- _Given data_:
-=-=-

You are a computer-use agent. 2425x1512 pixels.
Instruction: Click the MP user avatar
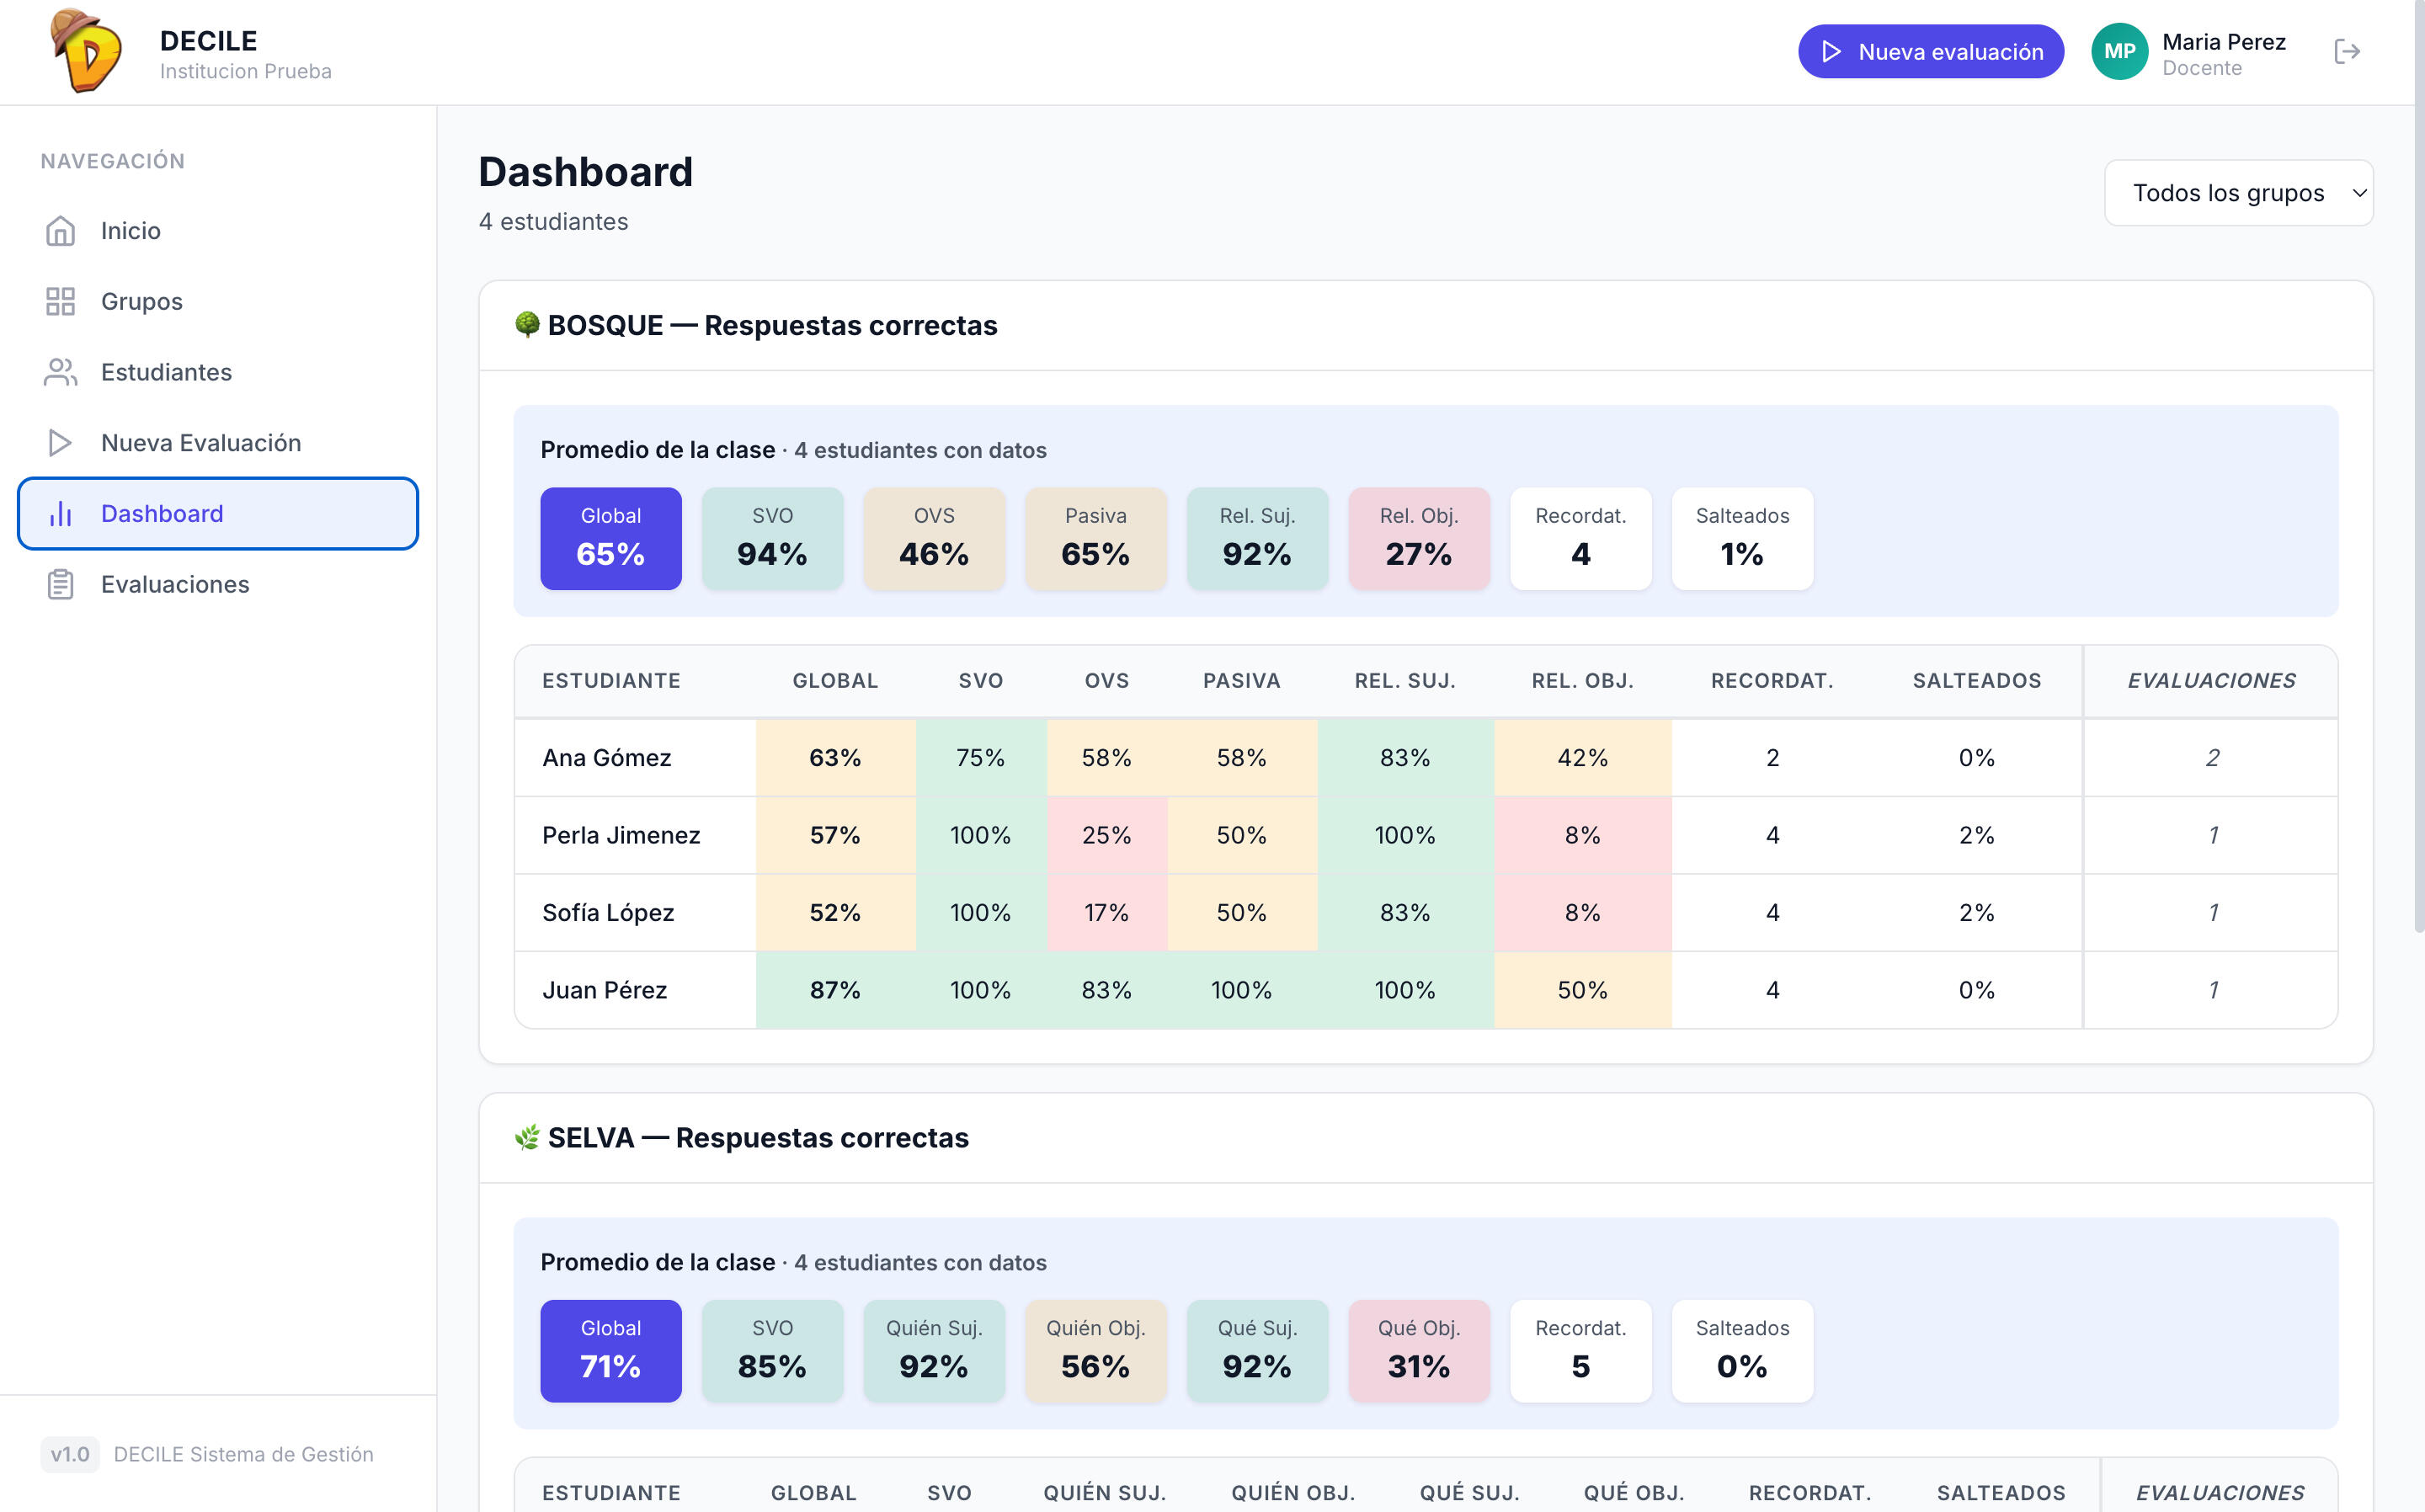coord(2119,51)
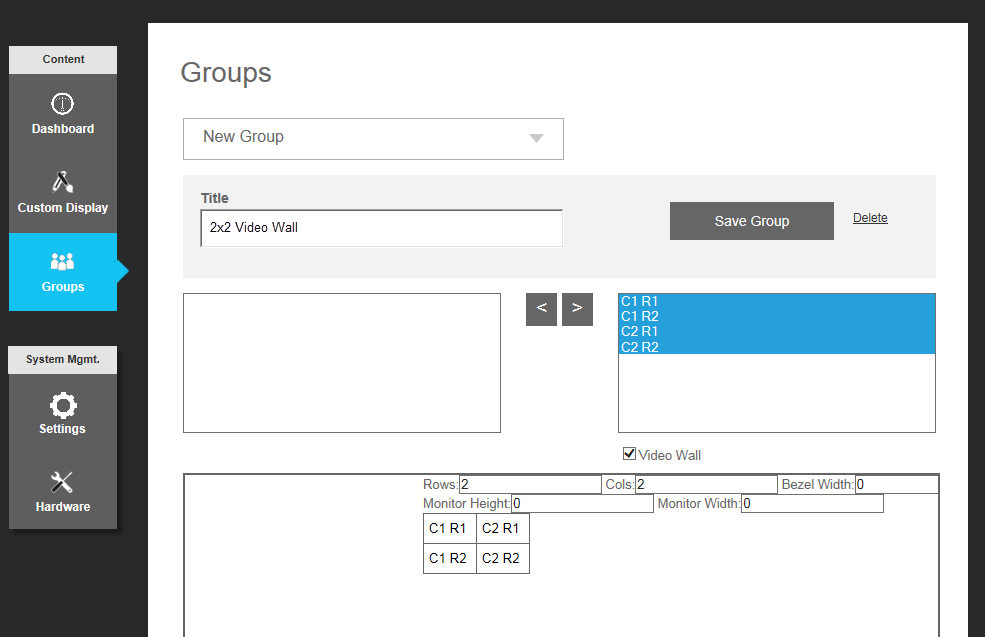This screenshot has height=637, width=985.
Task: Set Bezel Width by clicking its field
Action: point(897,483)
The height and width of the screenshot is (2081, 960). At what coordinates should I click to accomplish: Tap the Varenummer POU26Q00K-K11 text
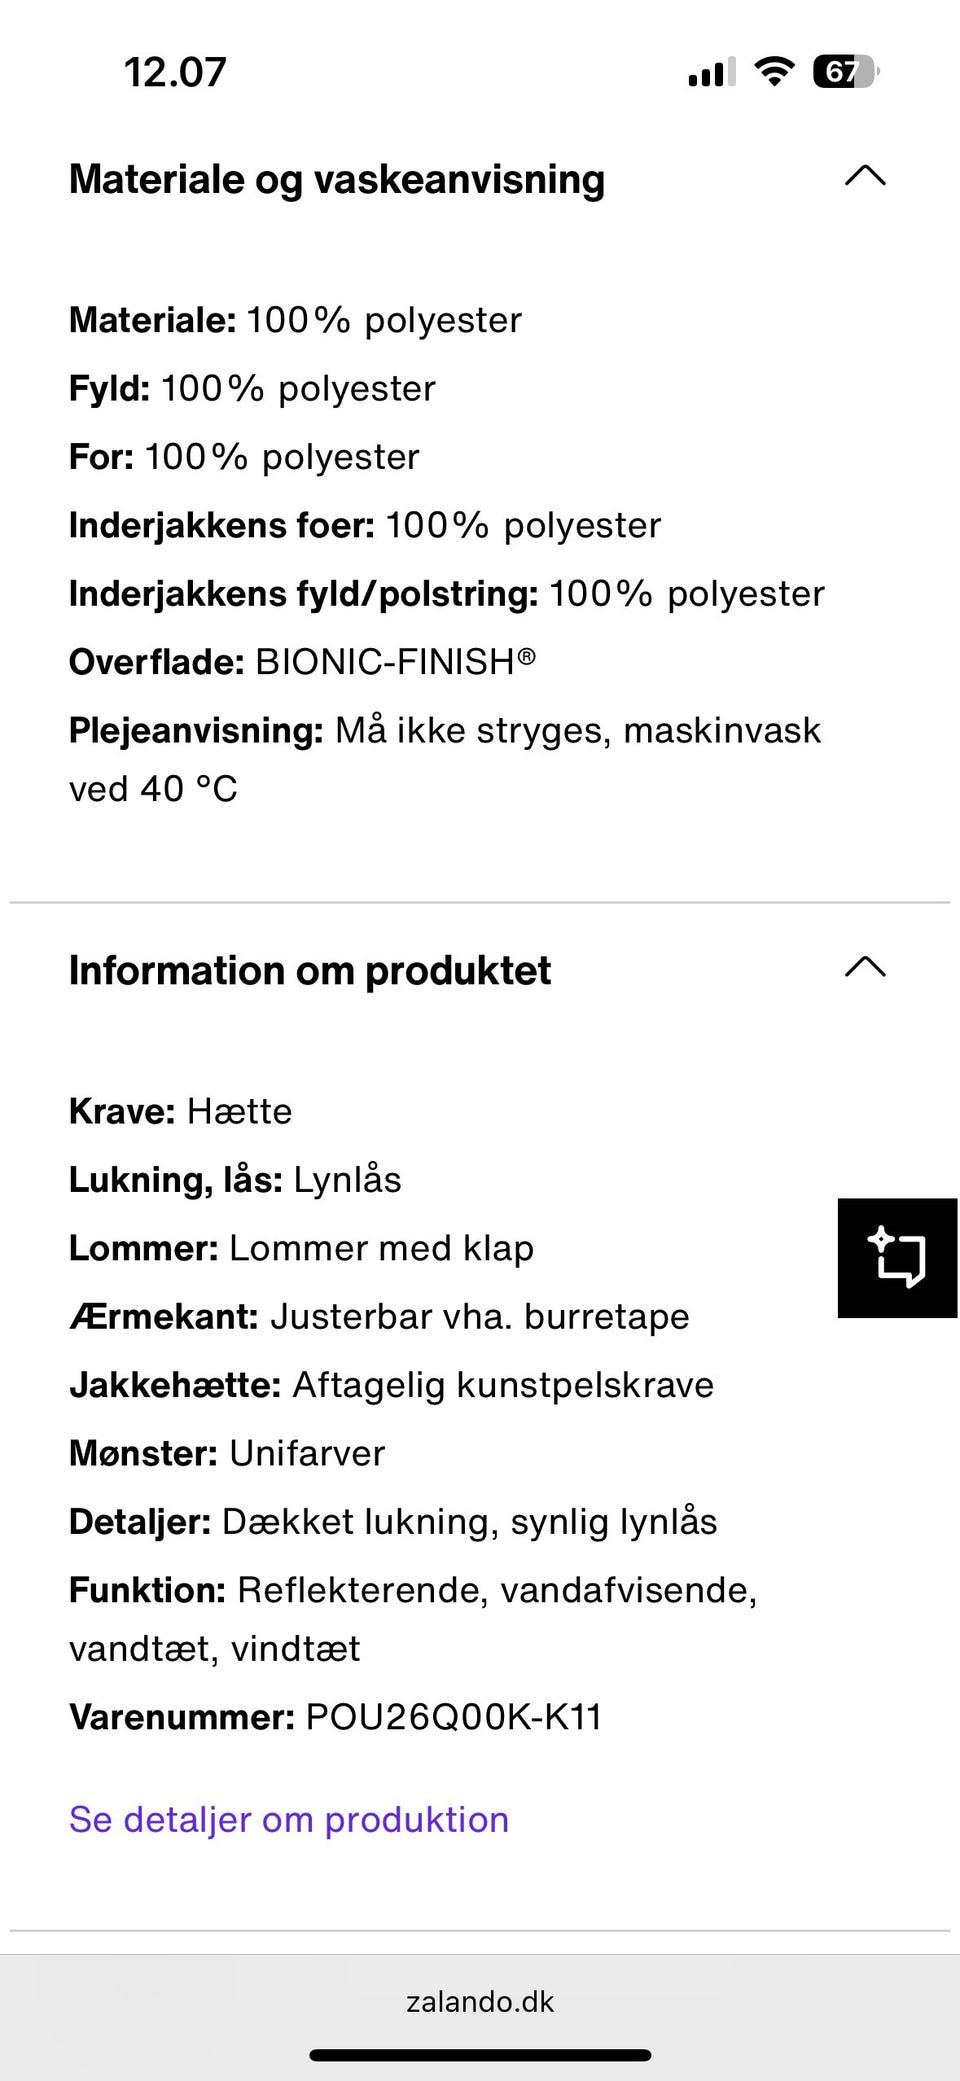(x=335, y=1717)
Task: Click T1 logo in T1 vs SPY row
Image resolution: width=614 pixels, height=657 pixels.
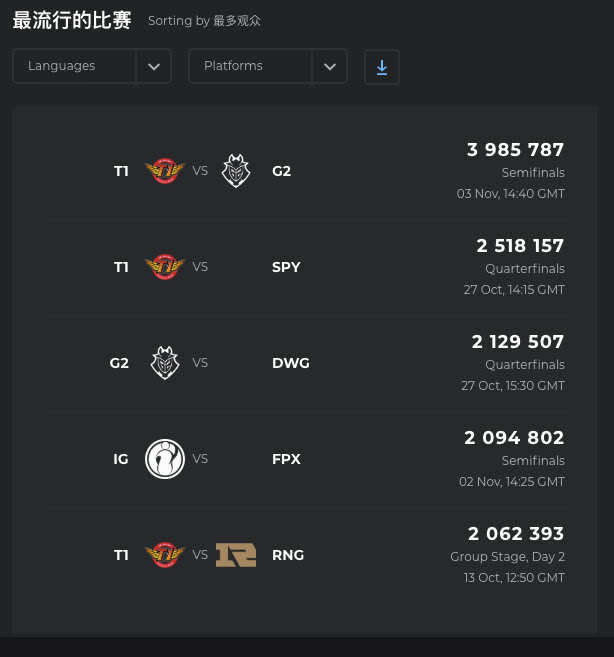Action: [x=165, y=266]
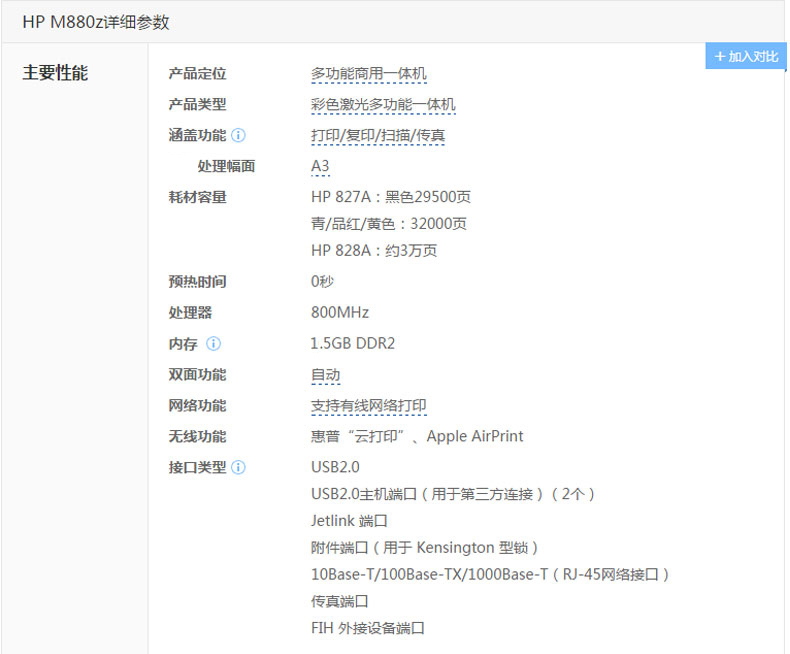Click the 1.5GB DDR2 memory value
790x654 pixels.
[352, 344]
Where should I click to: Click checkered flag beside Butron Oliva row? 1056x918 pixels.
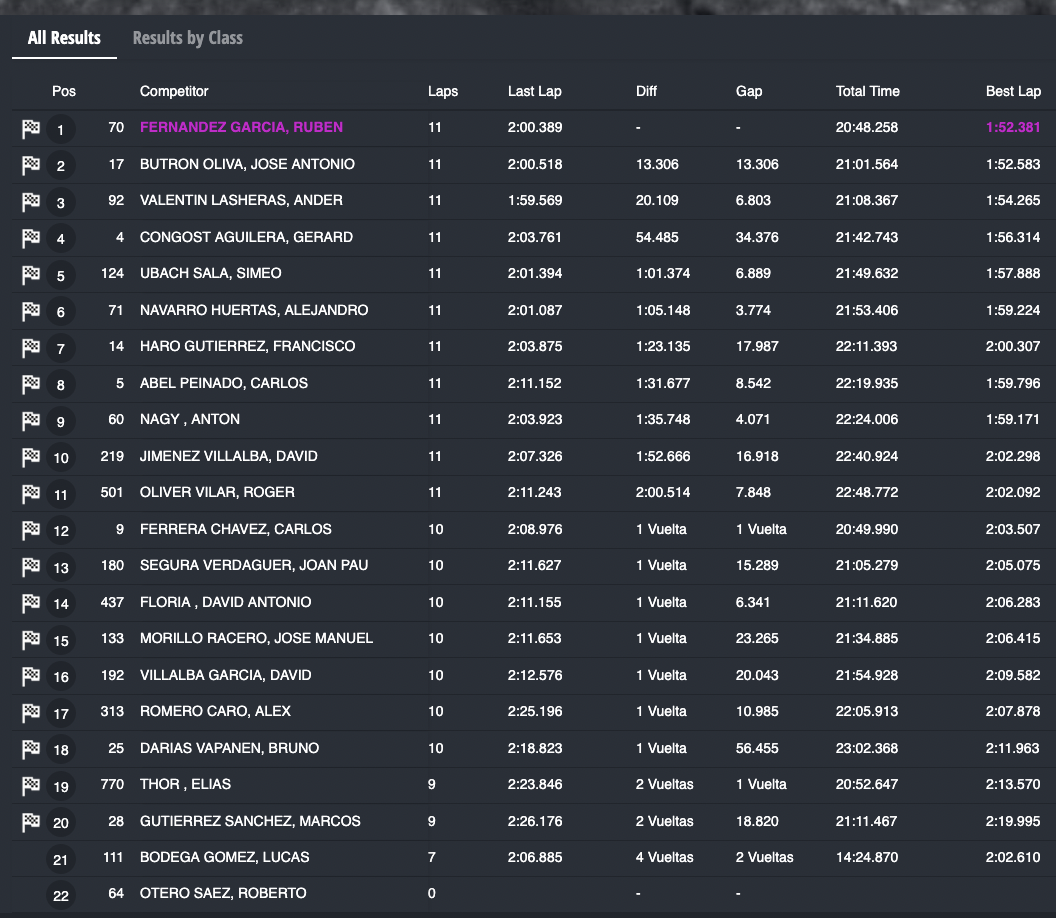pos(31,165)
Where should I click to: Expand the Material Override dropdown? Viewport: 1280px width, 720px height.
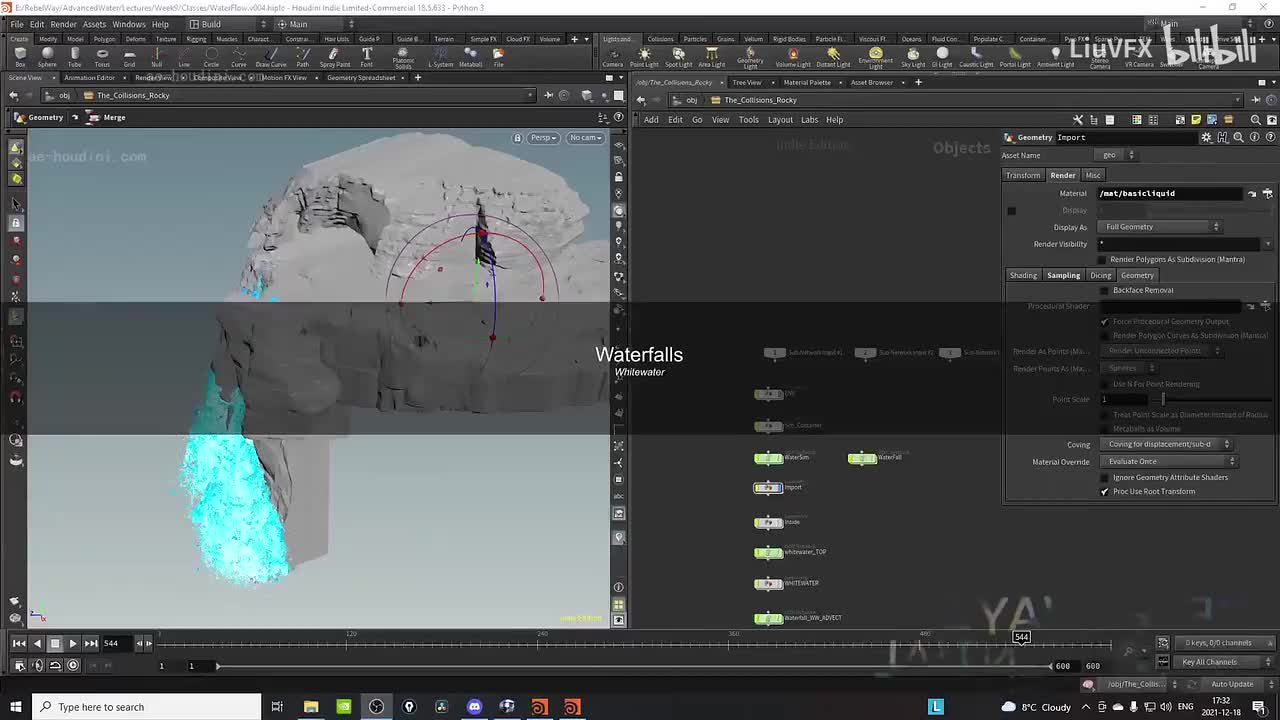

-=-=-

- _Your objective_: Could you retype all the entries above exactly, without the pictures?

- _Expected answer_:
You are a computer-use agent. 2425x1512 pixels.
Instruction: Click the MP user avatar
coord(2119,51)
This screenshot has height=637, width=985.
Task: Set Bezel Width by clicking its field
Action: point(897,483)
The height and width of the screenshot is (2081, 960). At what coordinates should I click to accomplish: Tap the Varenummer POU26Q00K-K11 text
(x=335, y=1717)
Task: Click T1 logo in T1 vs SPY row
Image resolution: width=614 pixels, height=657 pixels.
Action: [x=165, y=266]
Click the 1.5GB DDR2 memory value
790x654 pixels.
[352, 344]
Where should I click to: Click checkered flag beside Butron Oliva row? 1056x918 pixels.
pos(31,165)
Where should I click to: Expand the Material Override dropdown? Viewport: 1280px width, 720px height.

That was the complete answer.